A new survey by the Vegetarian Resource Group indicates that more than half of individuals who classify themselves as vegetarian say they are also vegans—those whose nutritional regime excludes all animal products, including honey.
Debra Wasserman, co-director of Vegetarian Resource Group, a nonprofit organization that tracks vegetarian trends, said the figures are somewhat startling, and indicate a growing trend toward both vegan and vegetarian interest.
"There was a fairly large increase in the number of people reporting that they did not eat meat, fish or fowl in our poll in 2000," Wasserman said. "We do this every three years, so we were anxious to see if the jump we saw then was a fluke or real."
The new results affirmed the findings of the 2000 poll and indicated an increase in "true vegetarians," who never eat meat.
About 2.8 percent of those polled said they never eat meat, poultry, fish or other seafood, compared with about 2.5 percent in 2000.
Harris Interactive, a marketing research firm, conducted the survey for Baltimore-based VRG.
Based on U.S. Census figures, VRG estimates as many as 5.7 million American adults are vegetarian; about 2.4 million of them are vegan.
"That is a very significant jump," said Wasserman.
The numbers have meaning for natural foods markets and traditional grocers who provide vegetarian products to ever increasing numbers of consumers who are interested in vegetarian and organic products.
In addition to the true vegetarians, many people identified themselves as "almost vegetarian" and many would make vegetarian choices when they are available.
Wasserman said most supermarkets have made great strides in the past few years to meet vegetarian and vegan demands.
"It's almost everywhere in the mainstream supermarkets now," she said.

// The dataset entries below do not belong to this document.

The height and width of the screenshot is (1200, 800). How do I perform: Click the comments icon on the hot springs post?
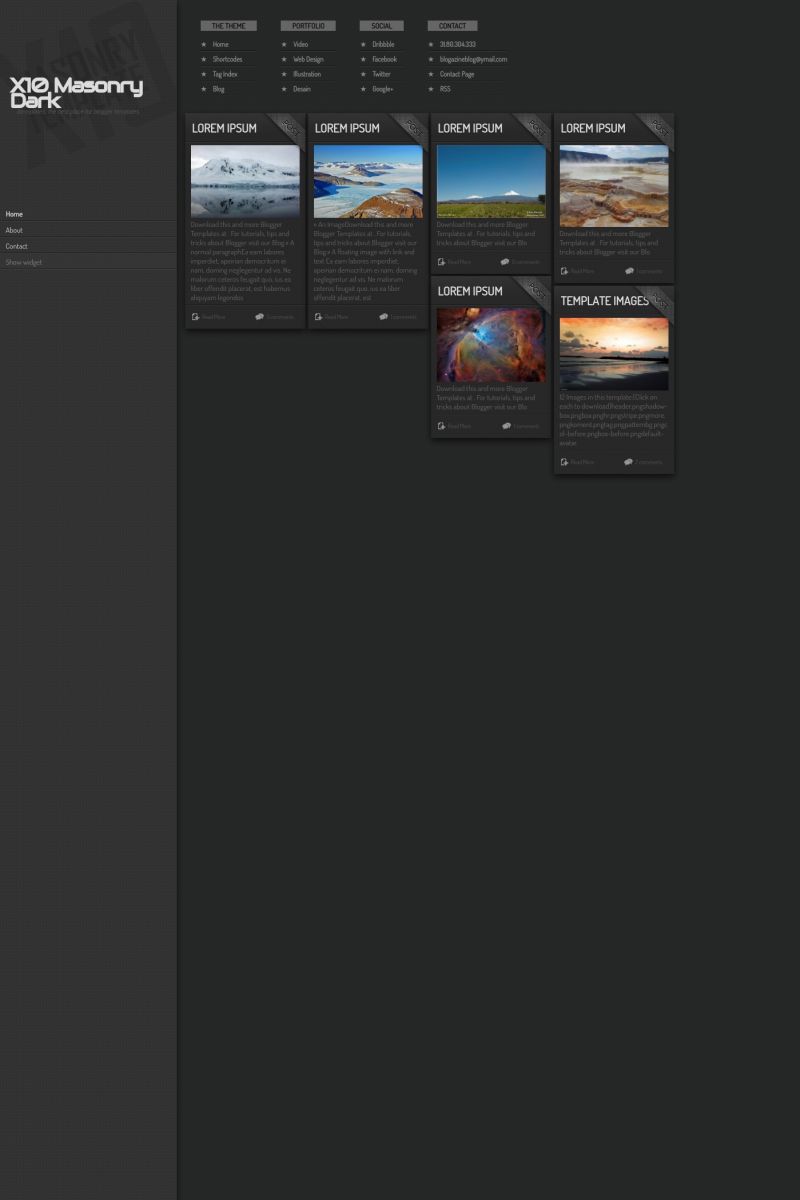(629, 271)
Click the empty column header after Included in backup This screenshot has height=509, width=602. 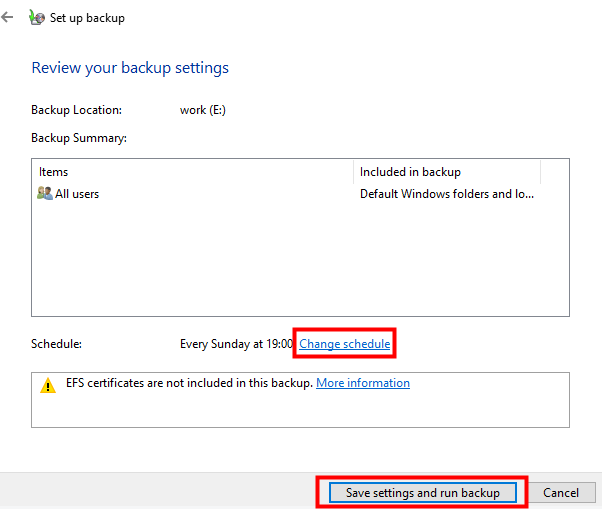pyautogui.click(x=554, y=172)
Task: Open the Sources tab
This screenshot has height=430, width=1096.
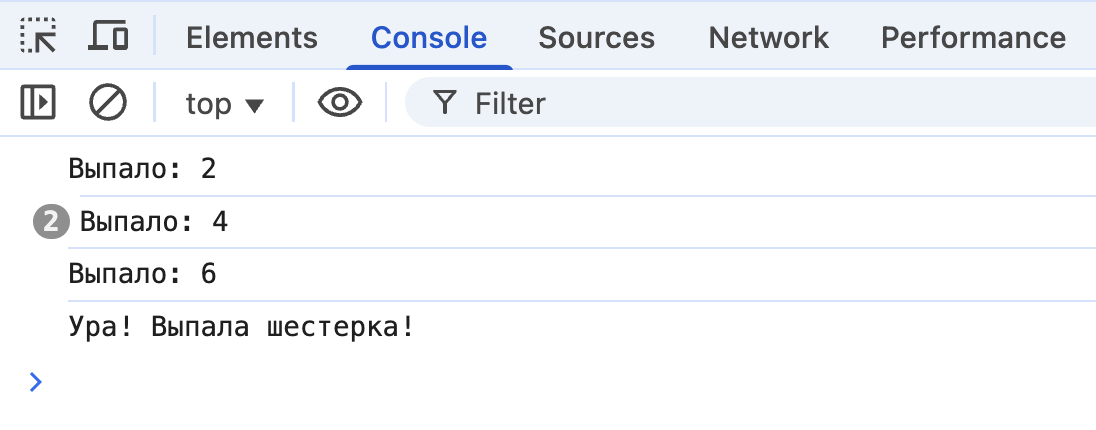Action: 596,38
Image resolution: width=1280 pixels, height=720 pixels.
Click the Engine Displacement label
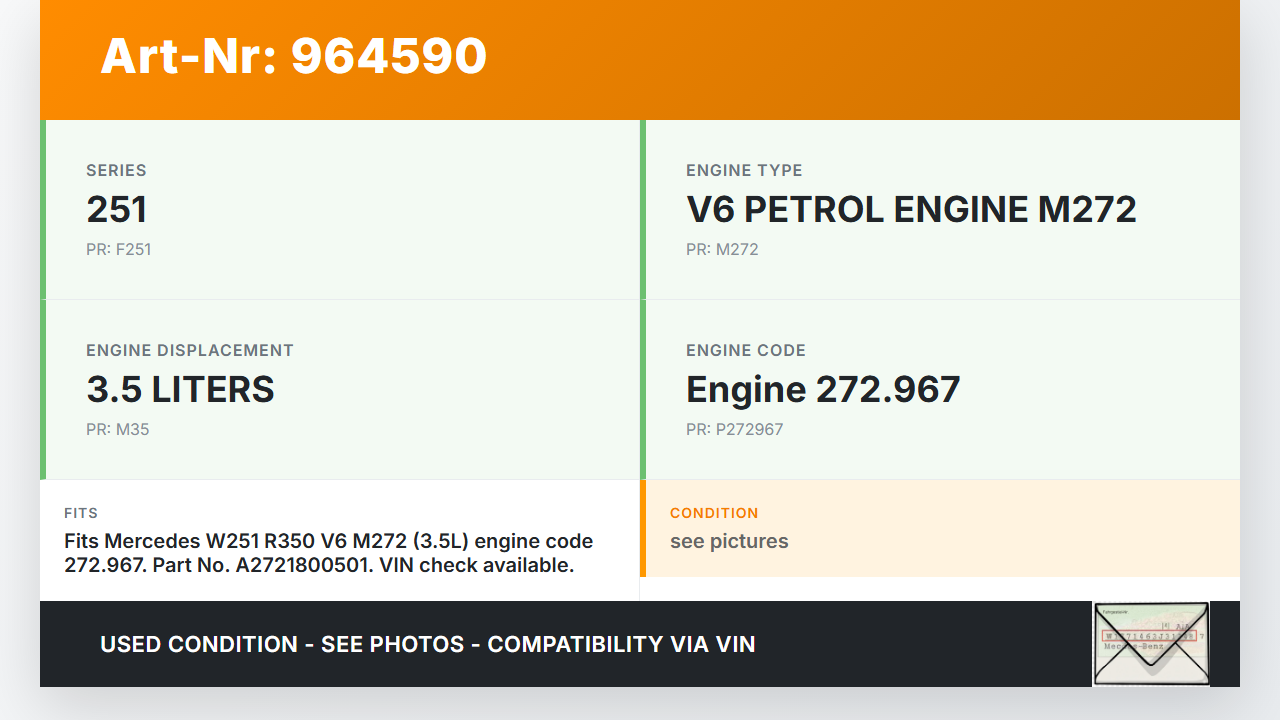coord(190,351)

On a recent trip to Amish Country in Lancaster, Pa., she found a local market well stocked with vegetarian and vegan alternatives.
Jack Wallace, general manager of the Strawberry Fields Natural Food Market in Urbana, Ill., said his business increases verify what pollsters are finding.
"Those are big numbers for vegans, because that is a very rigorous diet," Wallace said. "But we have seen our business grow about 8 percent a year, and in the past 15 years—we've been here for 30—it has about doubled.
"Since we're a university community, we are also seeing more and more younger people trying vegetarian dishes and asking for vegan alternatives," he said.
The best-selling vegan and vegetarian items on Strawberry Fields' deli menus are soy-based, from beverages to sandwiches made with barbecue tofu.
Although the percentage of people who say they never eat meat or related products is low in the United States, VRG estimates that 30 percent to 40 percent of consumers are "a good market for meatless items."
Harris conducted the survey in February and polled 1,031 adults over age 18. VRG expected to release the results in May.
Based on figures from a Zogby Poll conducted in 2000 for VRG, about 4.5 million people indicated they were true vegetarians. That was more than double the number of people who claimed vegetarianism in a Roper Poll conducted in 1997—which showed 1 percent of consumers reporting they did not eat meat, fish or fowl.
Preliminary figures from this year's survey show that a higher percentage of women, 3.6 percent to 2 percent for men, said they don't eat meat, poultry or fish and seafood. The percentage was also higher for older Americans, with 3 percent of those 45 to 54 leaving meat off the menu.
The Western United States has the highest concentration of people who identify themselves as vegetarian, with 4 percent of both the general population and college graduates taking that label. About 6 percent of those polled said they "never eat meat."
VRG notes that many who self-define as vegetarian sometimes consume poultry or fish, and even red meat, but represent a large market, estimated at 9 million Americans, who are interested in vegetarian products.
Dan Luzadder is an Evergreen, Colo.-based freelance writer.